Know The Time Complexity Of Your Programming Code
A walkthrough to Big-O Notation
Introduction to Data Structure:
In our day to day life, we always come to various scenarios where organized stuff makes our life easier. For example, In the case of pic A below, picking a dress will certainly take less time than finding a dress from a messy closet such as pic B.
The same rule applies in the programming world too. The data structure is a way to organize the data in your computer memory to make it easier to process and access.

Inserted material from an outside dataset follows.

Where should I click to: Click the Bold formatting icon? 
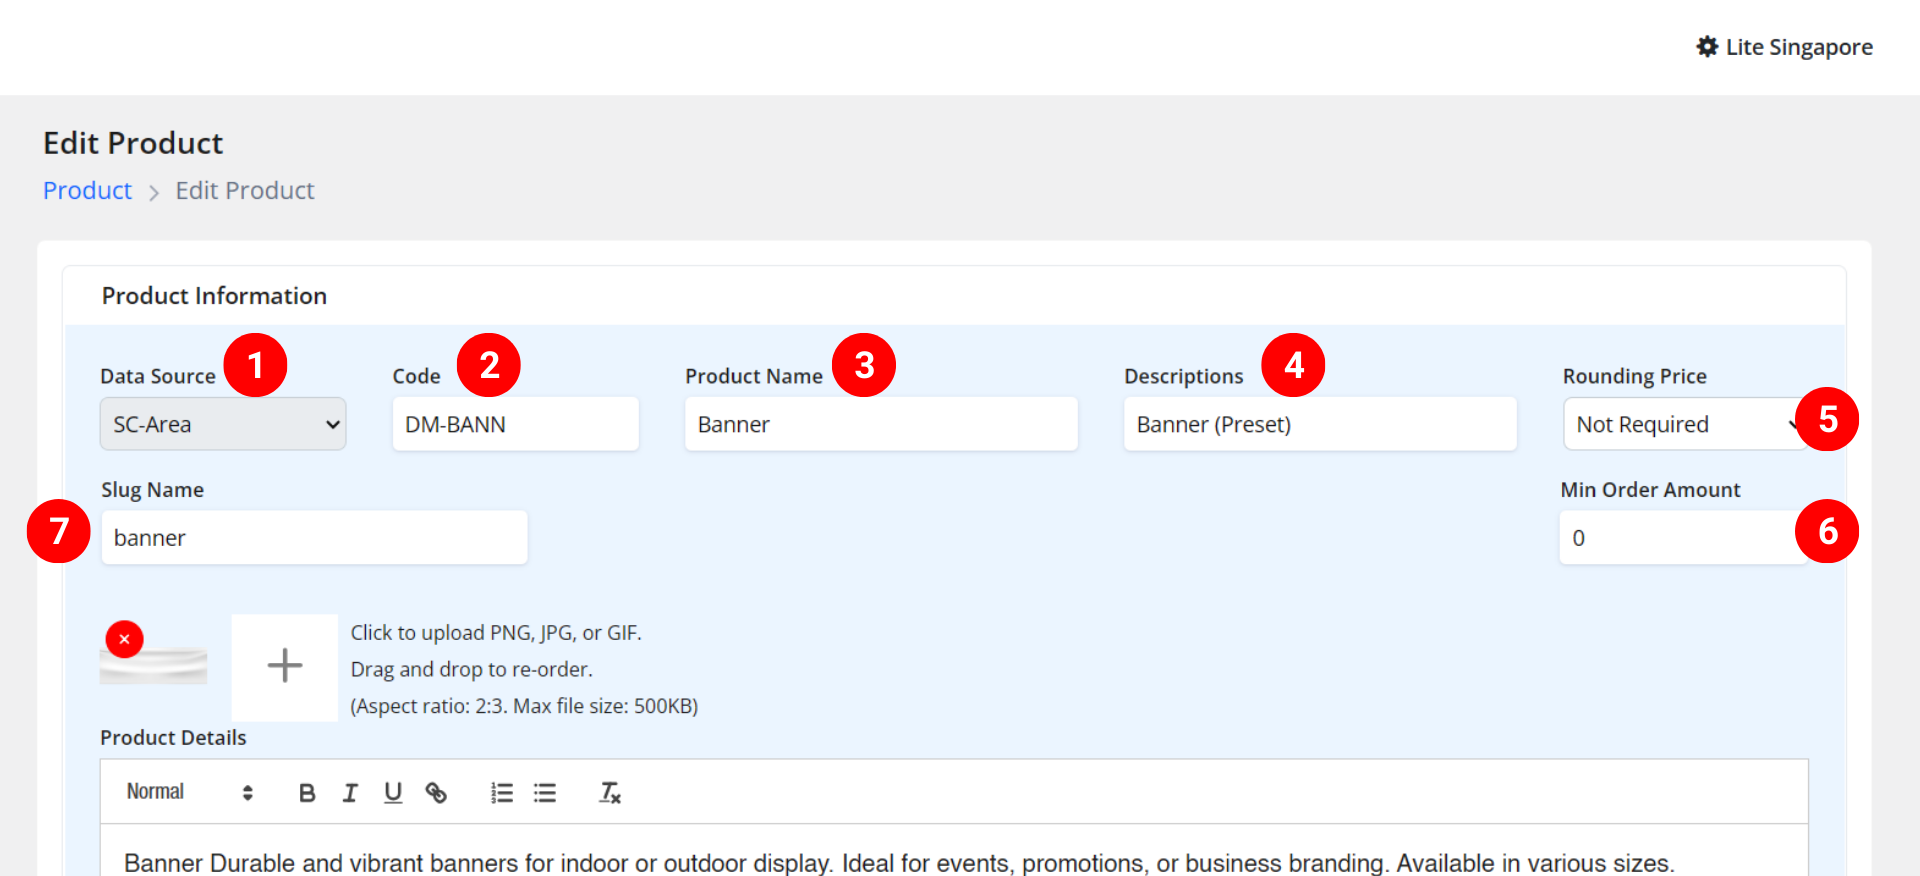(x=307, y=793)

Introduction to Algorithms:
To bring the red dress from the Pic A closet, in general, what would be the process that someone will follow? i) Go to the Room ii) Open the Closet iii) Search for Red dress iv) Pick the red dress. This is nothing but a set of instructions that one followed to perform the task that is getting the red dress from the closet. In a similar manner in programming as well we apply a set of instructions to perform or solve a given task. This set of instructions are nothing but the algorithms.
Types of Data Structure and Algorithms:
Various algorithms can be used to solve a given problem in various way. For example: Write a program to find the sum of first n natural numbers?

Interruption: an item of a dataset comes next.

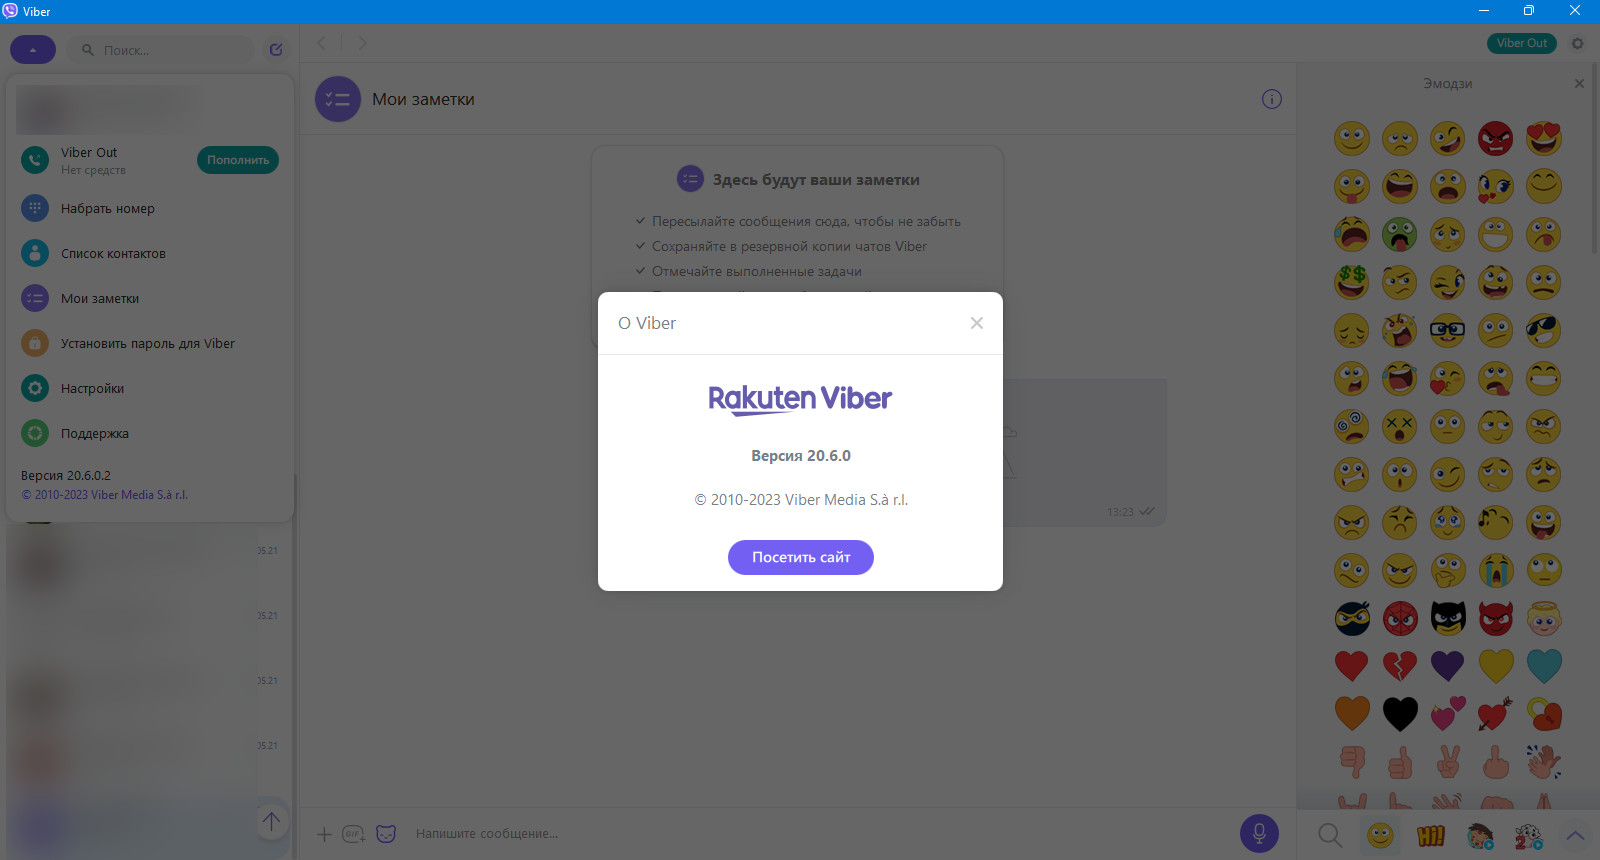Open the chat info icon for Мои заметки

[x=1271, y=99]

There is N number of ways, we can solve a problem, but as shown in figure 3, certain approaches become more efficient in terms of execution time or space network bandwidth taken. So choosing the right set of data structures and algorithms for the program is very much crucial.
Introduction to Big-O Notation:
Big-O is the metric used to describe the efficiency of an algorithm. The performance of a program is measured by various resources a code consumes based on the requirement of the product. There are 3 different axes based on which measure the performance.

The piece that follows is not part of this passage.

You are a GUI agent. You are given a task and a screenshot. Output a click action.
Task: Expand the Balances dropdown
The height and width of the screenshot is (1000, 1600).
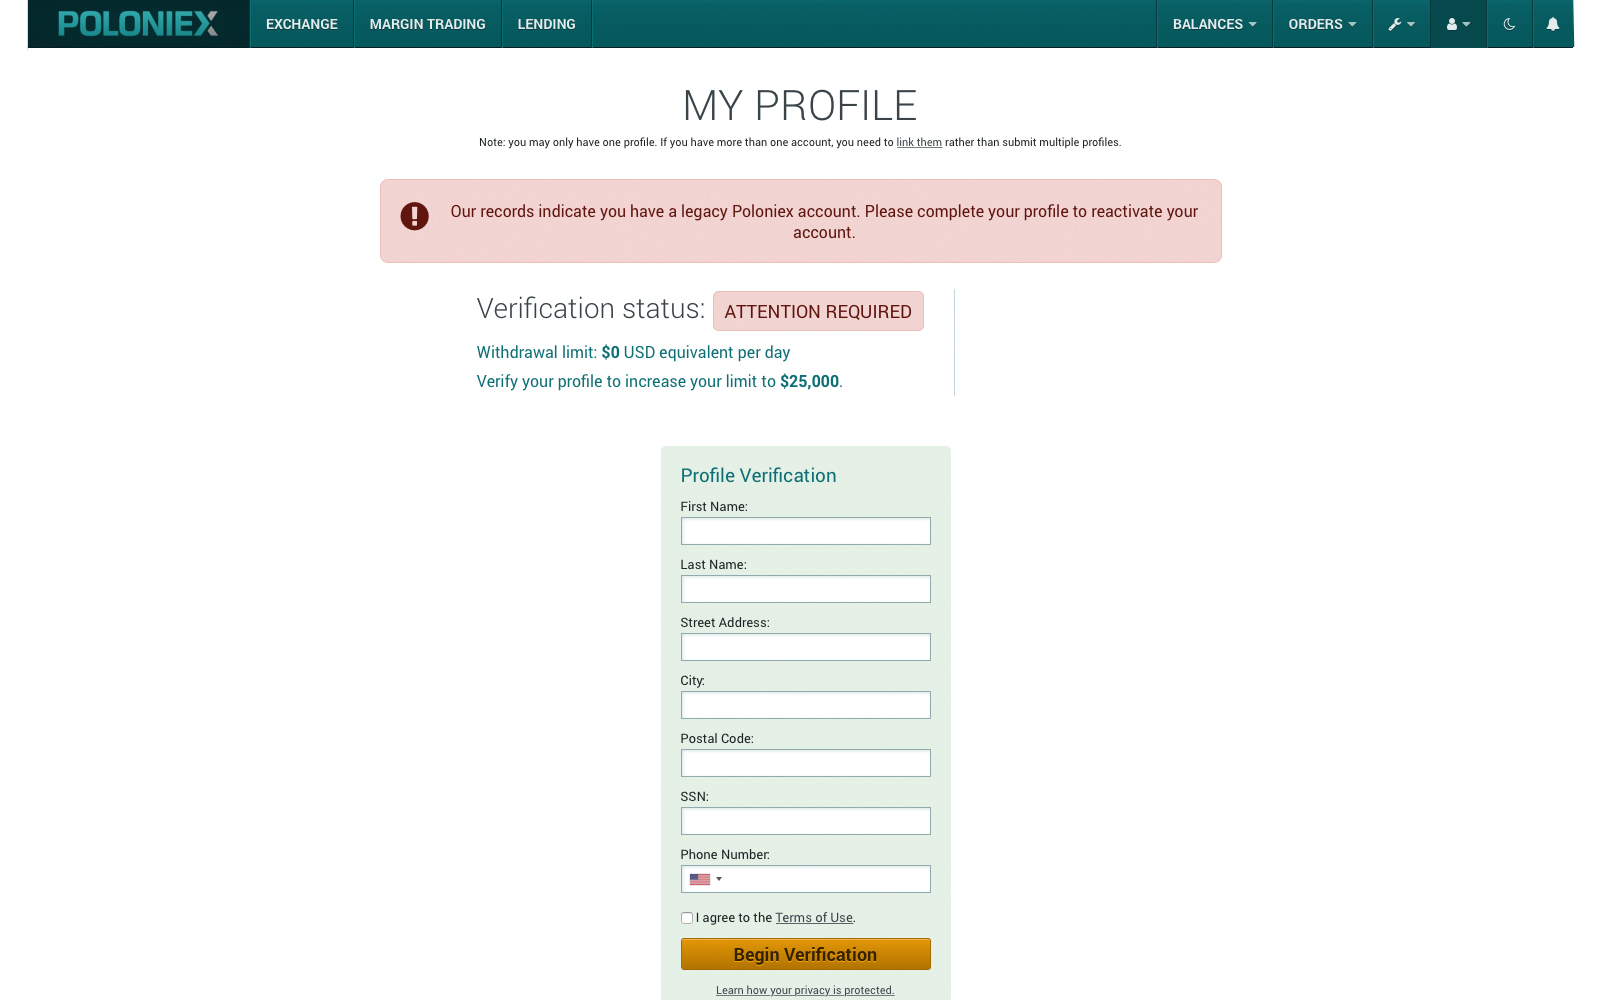point(1214,24)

- Time Complexity: How long your program takes to run. It deals with the amount of processing or number of operations a code has to perform to accomplish its objective
- Space Complexity: How much memory or disk space does your program occupies. This is both memories needed by code to store information at the runtime as well as disk space needed by code for persistent storage.
- Network Complexity: How much data your program does transfer over a network. The amount of network bandwidth code uses to pass information to the client or another system.
How to choose an efficient DSA?
Optimize your code based on your system requirement. Like whether it is a time-critical system or space critical system. And application should take less space in a mobile phone in that case space complexity takes priority whereas a home page needs to be up and run in very less time, in that case, time complexity takes the priority. I hope you are now aware of Big-O notation and various metrics such as time, space, network, etc.
There are again 3 different types of complexity that come to the picture such as:
i) Big O (Big O): A complexity that is going to be less than or equal to the worst time a program can take.
ii) Big Ω (Omega): It is a complexity that is going to be at least more than the best case.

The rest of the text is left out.